Gold hit a record high on 3rd August, 2011 as investors made a beeline for bullion for sheltering from impact of the financial markets of the deteriorating outlook for the global economy and worsening debt crisis of Europe.
Spot gold rose to an all-time high of $1,661.14 in early Asian hours to hit its ninth record in 16 trading sessions and up nearly 17 percent so far this year.
U.S. politicians completed a last-gasp deal to avoid a default on Tuesday, but there was little relief for markets as investors focused instead on how tighter fiscal policy could constrict growth of the world’s largest economy.
The size of the U.S. debt remained a concern for ratings agency Moody’s. Moody’s retained its triple-A rating for the United States’ but assigned a negative outlook to it, underscoring the threat of a future downgrade that would drive up the cost of borrowing and could slow future growth.

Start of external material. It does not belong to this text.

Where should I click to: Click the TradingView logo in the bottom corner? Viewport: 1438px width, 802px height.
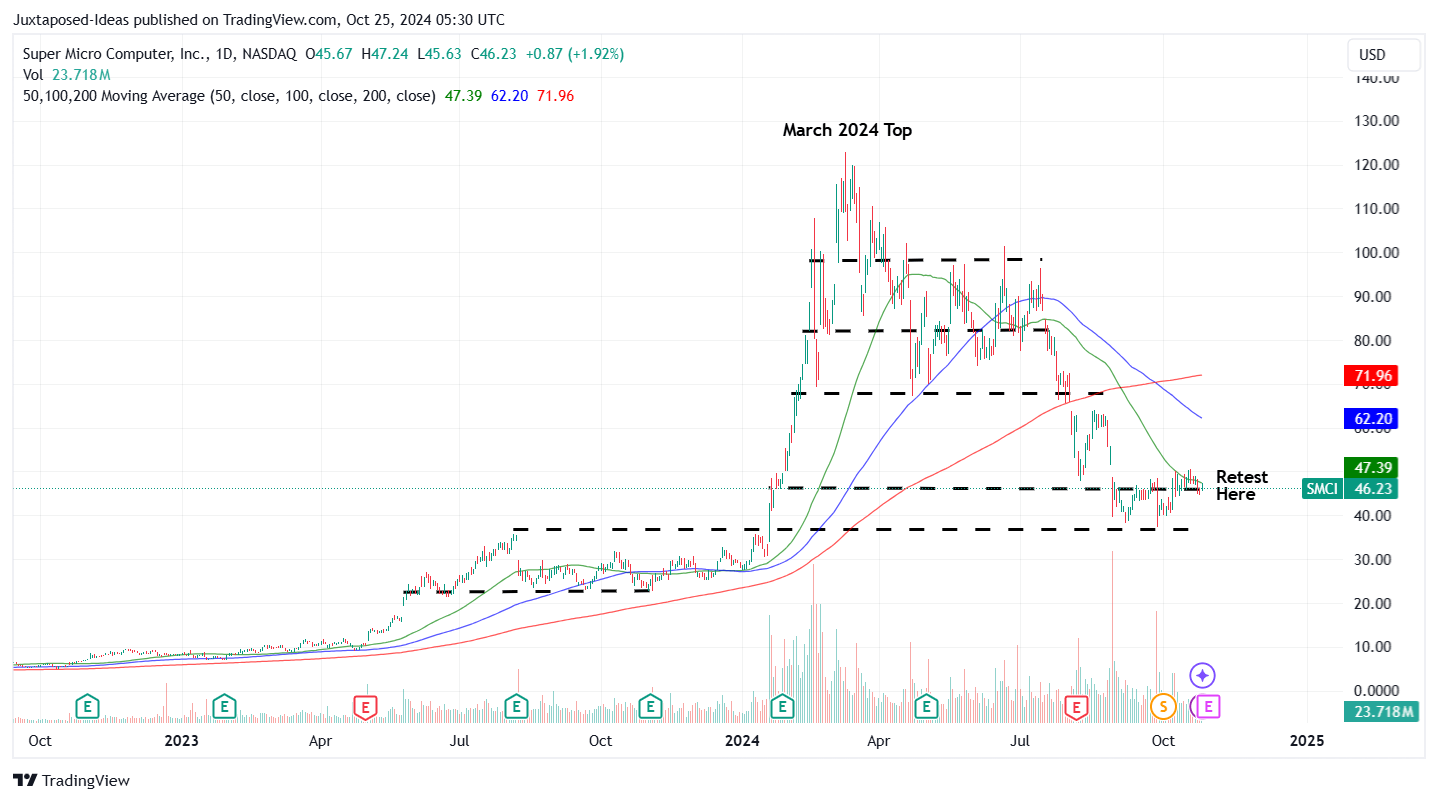28,780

“People are gravely concerned over government credit and the fact that the U.S. doesn’t seem to be offering satisfying measures to assure fiscal positions and there is the sense that it will ultimately have some kind of real consequences in the markets,” said a Singapore-based trader.
“We are seeing a fairly large scale of capital flight not just out of the dollar, but out of other currencies as well. The precious metals market has emerged as an instrument of default, no pun intended.”
Spot gold was trading at $1,657.88 by 0424 GMT, little changed from the previous close and U.S. gold gained nearly 1 percent to $1,660.6. It rose to a high of $1,664.2, just 30 cents off the record set on Tuesday.